YOUR ASSIGNMENT: Leaving the pictures aside, return all of the data below exactly.

◆ ◆ ◆ ◆ ◆ ◆ ◆

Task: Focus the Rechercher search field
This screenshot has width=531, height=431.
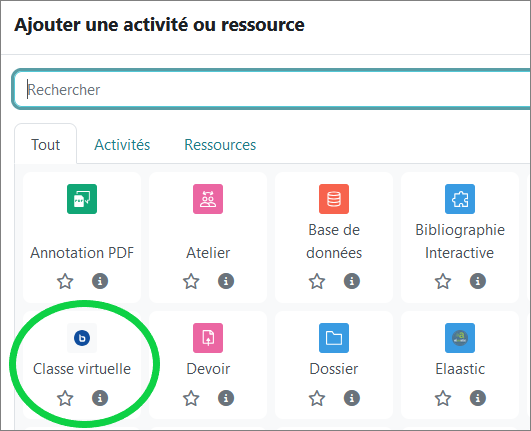Action: pyautogui.click(x=272, y=89)
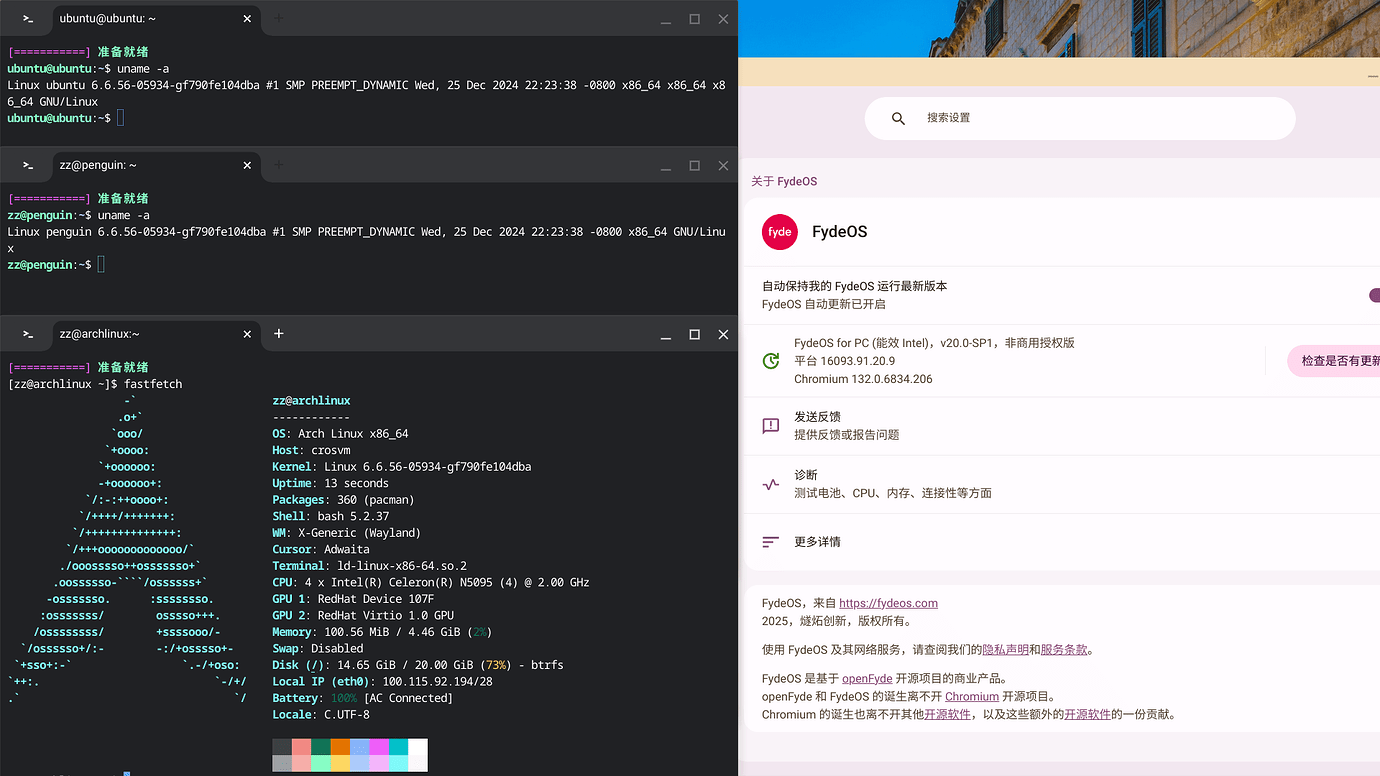Click the circular update check icon
The height and width of the screenshot is (776, 1380).
coord(770,360)
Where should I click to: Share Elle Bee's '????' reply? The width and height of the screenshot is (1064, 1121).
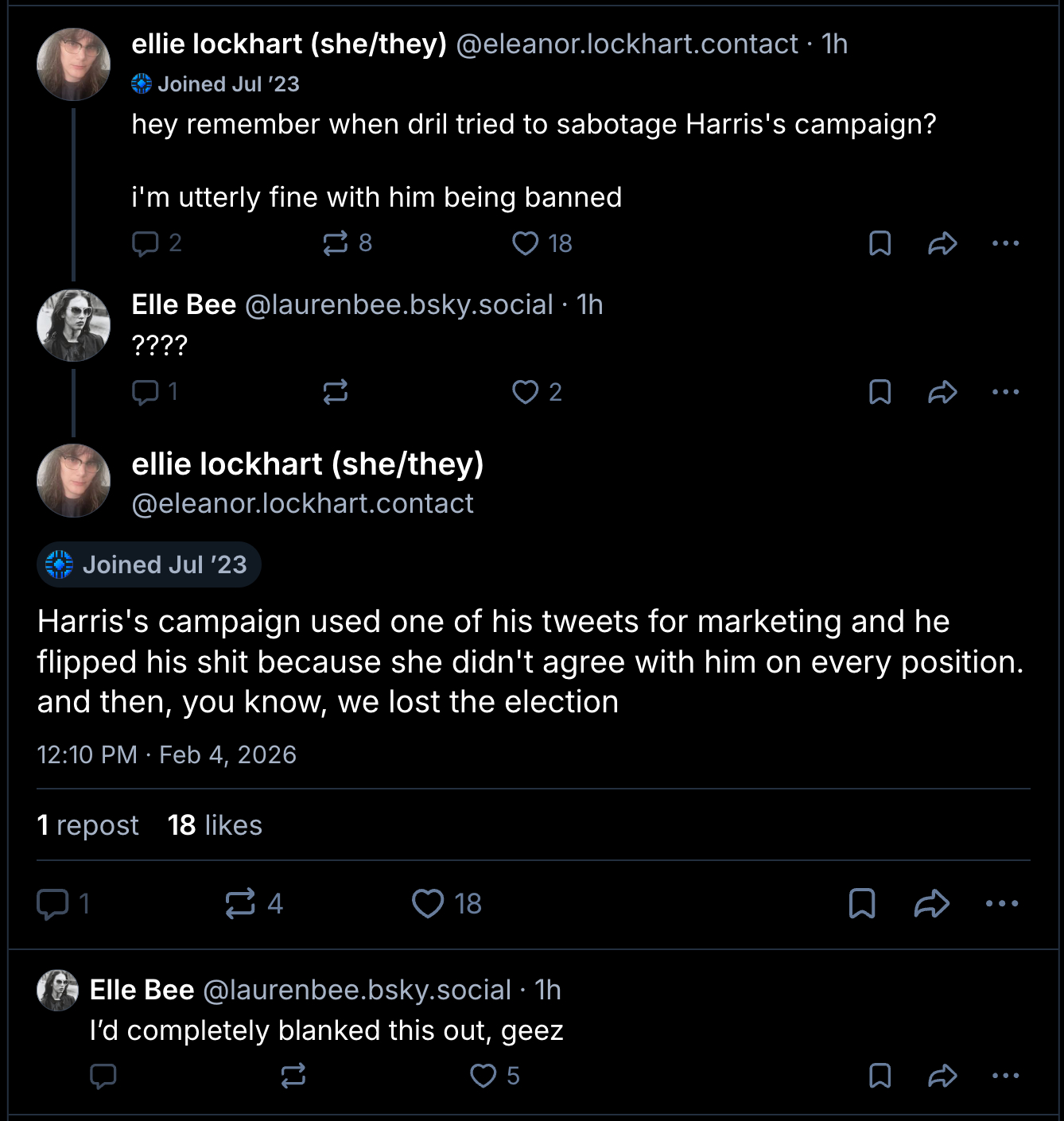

◆ ◆ ◆ ◆ ◆ ◆ ◆

YOUR RESPONSE:
Task: Focus the Rechercher search field
This screenshot has width=531, height=431.
Action: pyautogui.click(x=272, y=89)
Click the circular update check icon
The height and width of the screenshot is (776, 1380).
coord(770,360)
Where should I click to: Share Elle Bee's '????' reply? The width and height of the screenshot is (1064, 1121).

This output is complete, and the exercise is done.